These are follow-up questions from this post. Reproducing the OP's equation below:
$$
y_{it} = \beta_{0} + \beta_{1}\text{Treat}_{i} + \sum_{j \neq k} \lambda_{j} \text{Year}_{t=j} + \sum_{j \neq k} \delta_j \left( \text{Treat}_i \times \text{Year}_{t=j} \right) + X_{it}'\gamma + \epsilon_{it},
$$
then each $\delta_{j}$ is a separate estimate of the treatment effect for each individual treatment year. As per your post, I assume you consider all $j \leq k$ as your pretreatment epoch. Thus, each coefficient on $\delta_{j}$ is an estimate of the $j$-th additive yearly treatment effect. Due to concerns in the comments, you should be more explicit about what periods you are indexing.
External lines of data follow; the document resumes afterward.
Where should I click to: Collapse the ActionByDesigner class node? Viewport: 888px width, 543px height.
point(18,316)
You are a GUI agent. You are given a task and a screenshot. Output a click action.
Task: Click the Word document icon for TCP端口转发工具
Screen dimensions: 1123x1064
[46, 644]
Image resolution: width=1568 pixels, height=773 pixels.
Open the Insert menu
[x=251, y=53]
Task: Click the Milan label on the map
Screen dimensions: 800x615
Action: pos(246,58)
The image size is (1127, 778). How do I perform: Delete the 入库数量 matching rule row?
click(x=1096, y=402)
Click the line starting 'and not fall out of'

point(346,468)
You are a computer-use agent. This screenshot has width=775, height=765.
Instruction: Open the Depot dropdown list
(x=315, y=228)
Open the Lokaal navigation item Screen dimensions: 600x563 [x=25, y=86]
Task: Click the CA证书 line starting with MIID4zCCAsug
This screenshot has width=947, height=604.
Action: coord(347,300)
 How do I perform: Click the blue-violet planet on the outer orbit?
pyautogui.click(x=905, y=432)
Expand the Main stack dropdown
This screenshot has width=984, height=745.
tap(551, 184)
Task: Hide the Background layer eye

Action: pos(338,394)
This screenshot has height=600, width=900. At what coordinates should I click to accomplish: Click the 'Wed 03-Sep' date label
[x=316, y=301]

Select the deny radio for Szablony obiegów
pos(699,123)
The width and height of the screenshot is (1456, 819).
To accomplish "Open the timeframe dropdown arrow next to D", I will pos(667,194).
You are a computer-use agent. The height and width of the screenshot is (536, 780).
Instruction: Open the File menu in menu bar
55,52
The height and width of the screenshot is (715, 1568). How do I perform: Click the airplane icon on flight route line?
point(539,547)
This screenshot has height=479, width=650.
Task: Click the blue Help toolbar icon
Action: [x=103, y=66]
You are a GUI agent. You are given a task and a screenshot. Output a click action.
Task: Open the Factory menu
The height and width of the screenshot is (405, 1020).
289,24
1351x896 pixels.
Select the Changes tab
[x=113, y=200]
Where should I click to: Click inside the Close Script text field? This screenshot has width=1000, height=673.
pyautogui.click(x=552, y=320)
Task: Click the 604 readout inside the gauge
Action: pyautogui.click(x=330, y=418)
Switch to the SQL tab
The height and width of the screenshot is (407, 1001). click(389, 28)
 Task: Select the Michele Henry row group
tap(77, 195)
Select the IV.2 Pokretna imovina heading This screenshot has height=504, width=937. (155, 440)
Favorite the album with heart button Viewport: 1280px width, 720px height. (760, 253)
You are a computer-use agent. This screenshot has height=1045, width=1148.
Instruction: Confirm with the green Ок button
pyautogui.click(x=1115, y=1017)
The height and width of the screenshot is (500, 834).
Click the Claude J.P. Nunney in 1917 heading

Adding multiple pre- and post-treatment periods is not difficult in this setting. Assume all treated units/entities receive treatment at the same time. Then, let $T_{0} + 1$ be the first time period at which treated units receive the treatment; this does not vary across units. I will also define $D_{it}$ as equal to unity for only those periods when treated units enter into the treatment condition. Note, this is simply the product term in the formulation above. Thus, $\text{Treat}_i \times \text{Year}_{t} = D_{it}$. For the control group, we have the following
$$
D^{C} = \begin{Bmatrix}
D_{it} = 0 \hspace{3pt} \forall \hspace{3pt} t
\end{Bmatrix}
$$
which is the baseline history of never receiving the treatment. For the treatment group, the binary treatment indicator is expressed as following:
$$
D^{T} = \begin{cases}
D_{it} = 0 \hspace{3pt} \forall \hspace{3pt} t \leq T_{0} \\
D_{it} = 1 \hspace{3pt} \forall \hspace{3pt} t > T_{0}
\end{cases}
$$
The periods $t \leq T_{0}$ are all the $k$ periods before treatment. The periods $t > T_{0}$ are all the $t$ periods during treatment (i.e., the post-treatment period). Thus, $\delta_{j}$ when $t = j$ is a unique estimate of the treatment effect in that year. I assume you are interested, separately, in each one of those effects.
To clear up any confusion regarding notation, you could also specify your equation more explicitly by labeling the limits of summation. Suppose you have yearly data on countries $i$ from 1980 to 2020. Now, say some population-level health intervention affects some countries in 2010, but not others. The intervention is effective beginning in 2010 and remains in place indefinitely. If you want to investigate effects in each individual exposure year, then the classical difference-in-differences equation generalizes to the following:
$$
y_{it} = \beta_{0} + \beta_{1}\text{Treat}_{i} + \sum_{j = 2010}^{2020} \lambda_{j} \text{Year}_{t=j} + \sum_{j = 2010}^{2020} \delta_j \left( \text{Treat}_i \times \text{Year}_{t=j} \right) + X_{it}'\gamma + \epsilon_{it},
$$
where the treatment dummy is interacted—separately—with a post-intervention year (time) dummy. This results in a separate main effect for each post-treatment year, and a separate estimate of the treatment effect for each exposure year. All $t$ periods before 2010 serve as the pre-treatment epoch, and remain coded 0 to reflect that reality.
What is the meaning of the coefficient $\beta_{0}$ and $\beta_{1}$?
I know that the meaning in regular pre-post regression but not sure what is the meaning in this case.
This is still an interaction model, even with multiple pre- and post-treatment periods. We interpret the estimate of $\beta_{0}$ as the mean of your outcome for the control group in the years before treatment is adopted. Your estimate of $\beta_{1}$ is the expected mean difference in your outcome between treatment and control groups in the pre-treatment period. In your case, this is when all $\text{Year}_{t}$ periods are equal to 0 (i.e., all $k$ periods before treatment). This can viewed as the "baseline difference" in your outcome between the two groups. The estimated coefficient(s) associated with your interaction term(s) should be your focus.
Just to be sure, there is no way I can sum what is the total influence of the treatment over Y? I can just tell what is the treatment effect in a specific year? I'm trying to understand how can I analyze the results I got from the regression.
In this case, interact the treatment variable with one post-treatment indicator indexing all post-treatment periods, irrespective of the unit's group status. In the foregoing equation, you are investigating treatment effects in each year individually. It would help if you posted your output as we are only working with abstract equations.